• [TASK ITEM]
From the first line to the last, write out the records exactly, leaving out images.

(Records excerpted from a collection)
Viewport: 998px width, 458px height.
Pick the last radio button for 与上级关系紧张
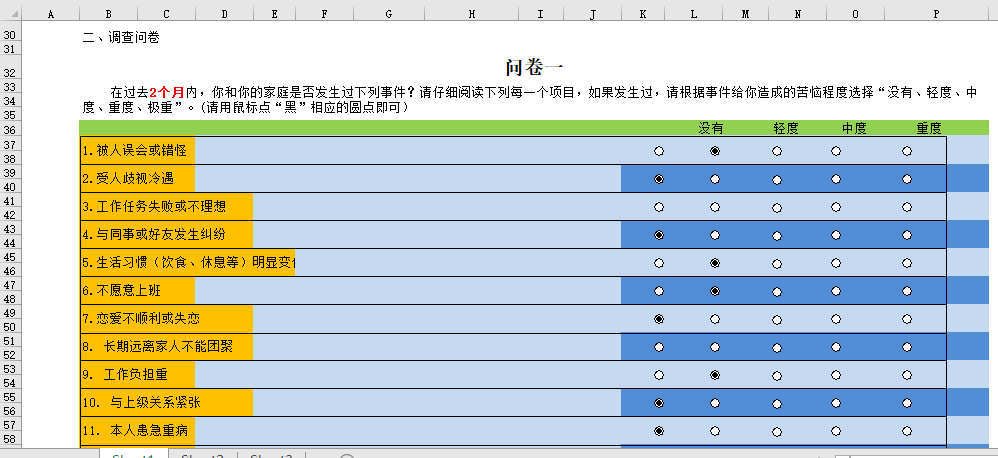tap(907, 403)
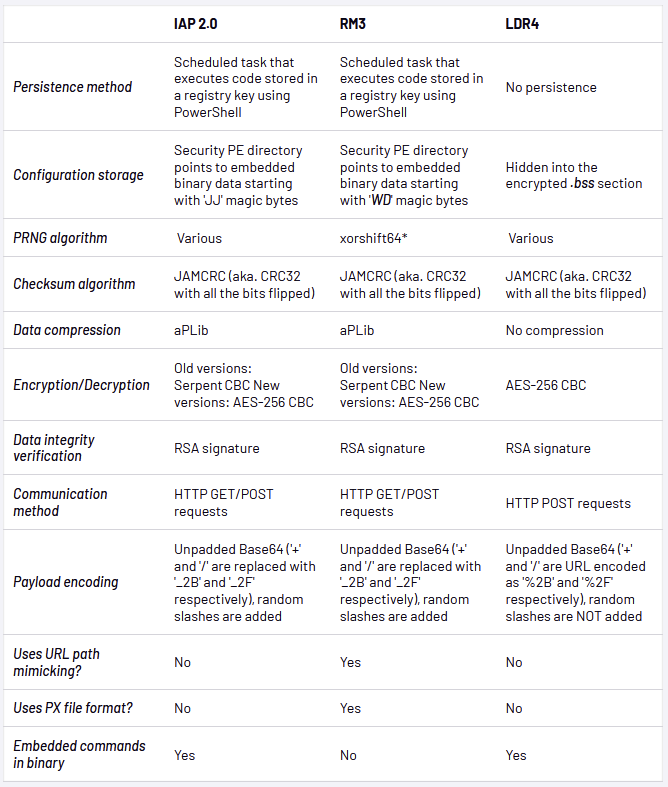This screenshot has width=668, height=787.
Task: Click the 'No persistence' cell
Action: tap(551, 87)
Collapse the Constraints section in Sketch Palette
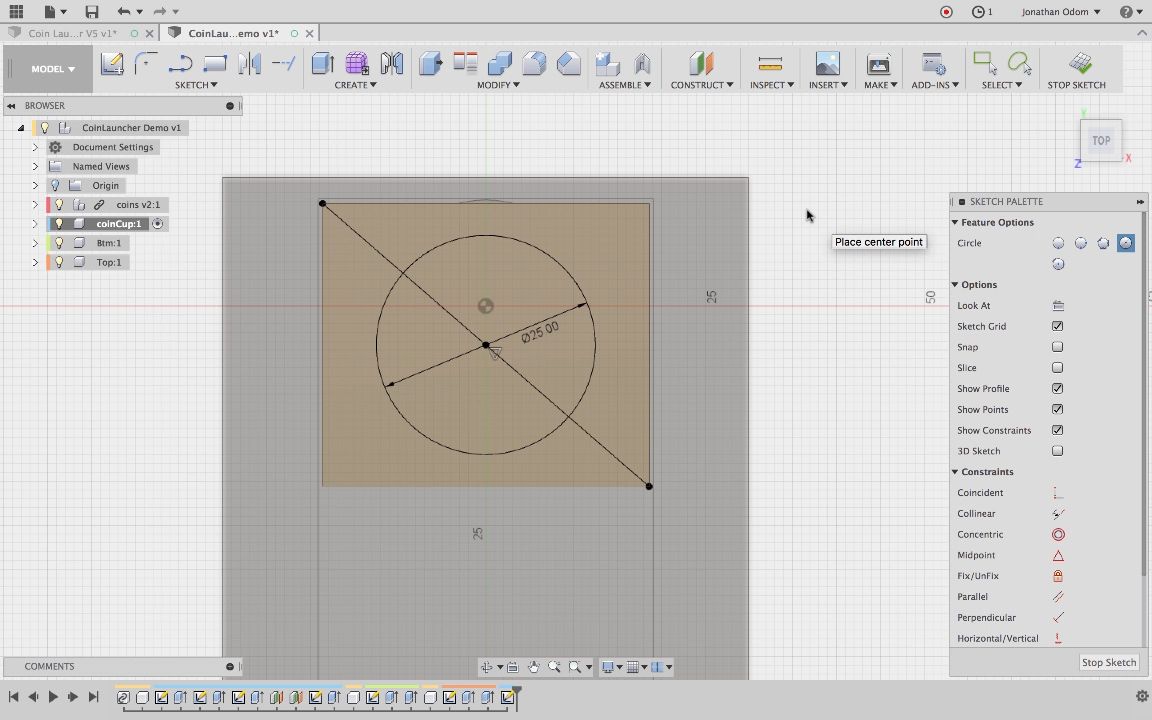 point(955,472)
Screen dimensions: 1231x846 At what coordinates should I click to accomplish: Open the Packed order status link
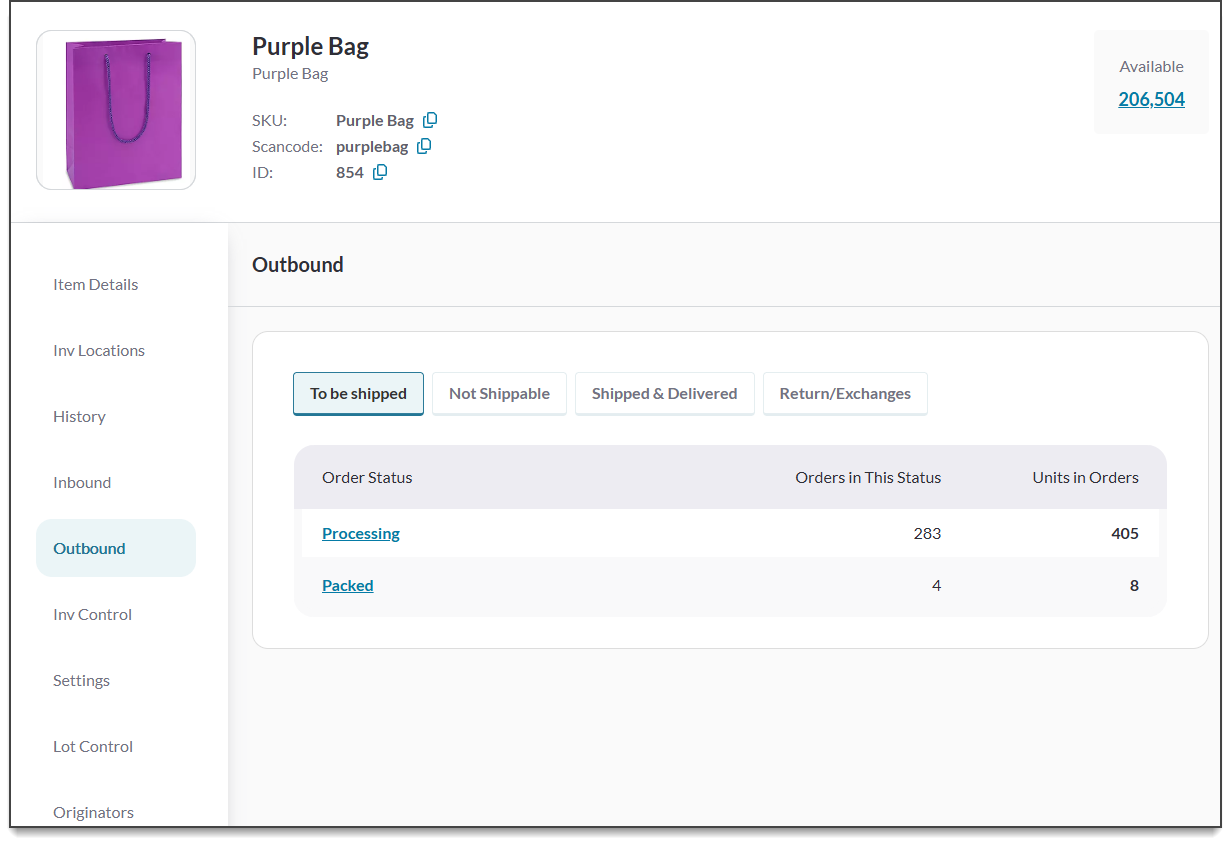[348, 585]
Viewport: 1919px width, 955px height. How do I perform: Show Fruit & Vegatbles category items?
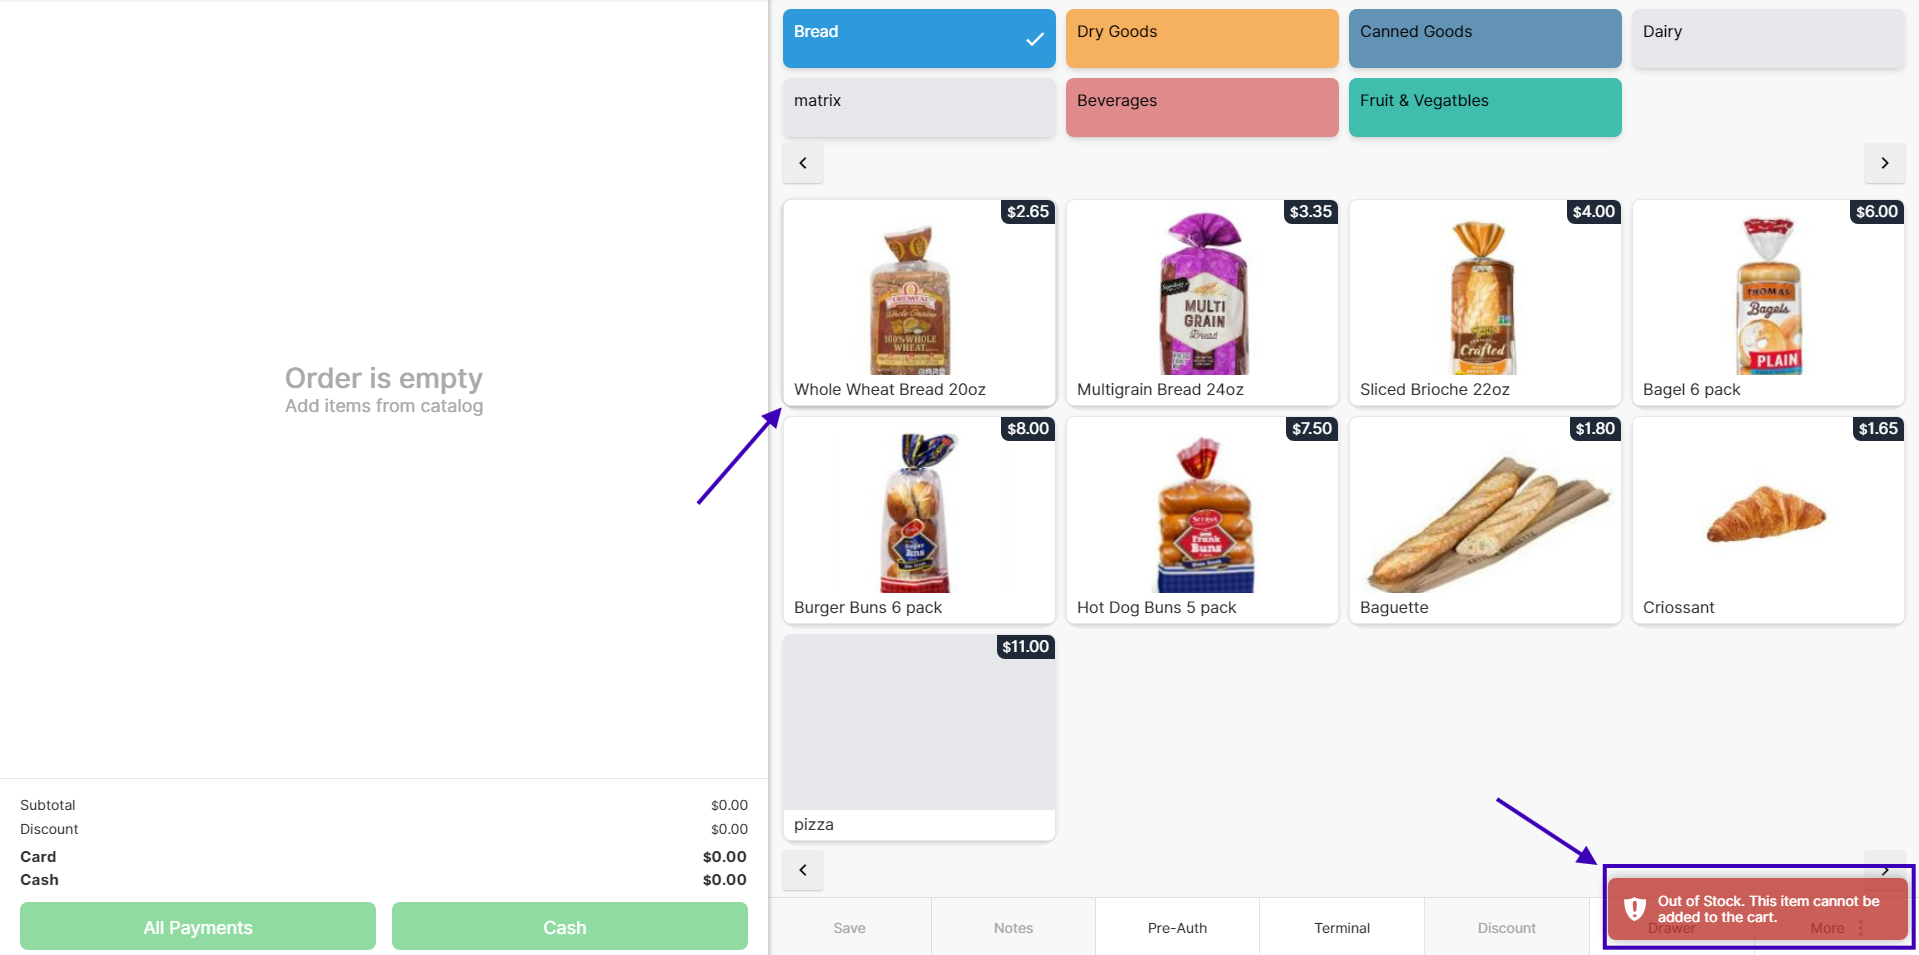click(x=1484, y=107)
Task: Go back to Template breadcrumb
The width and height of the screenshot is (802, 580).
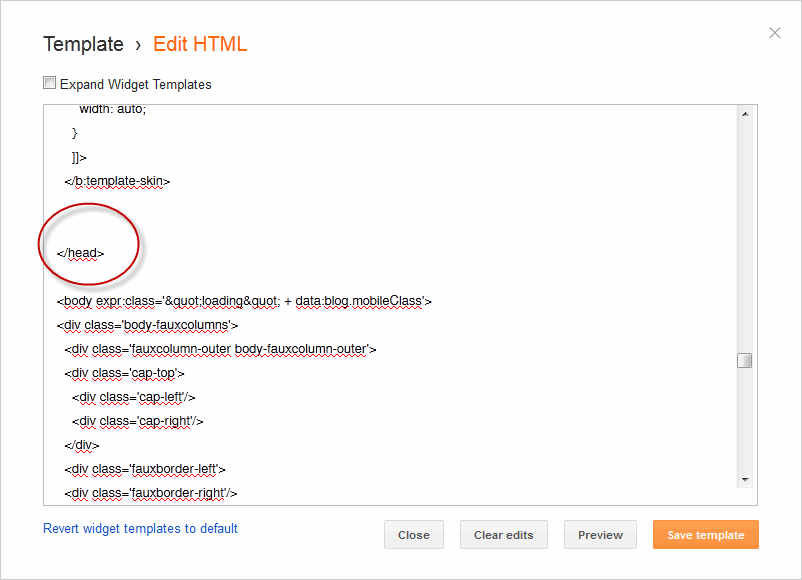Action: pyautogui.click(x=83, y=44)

• [SOLUTION BELOW]
Viewport: 998px width, 458px height.
Pick the last radio button for 与上级关系紧张
tap(907, 403)
This screenshot has width=668, height=787.
Task: Click the 'No persistence' cell
Action: tap(551, 87)
Collapse the Constraints section in Sketch Palette
 point(955,472)
Screen dimensions: 1231x846 At what coordinates should I click to accomplish: Open the Packed order status link
[348, 585]
Viewport: 1919px width, 955px height. How do I perform: Show Fruit & Vegatbles category items?
click(x=1484, y=107)
Task: Go back to Template breadcrumb
The width and height of the screenshot is (802, 580).
Action: pyautogui.click(x=83, y=44)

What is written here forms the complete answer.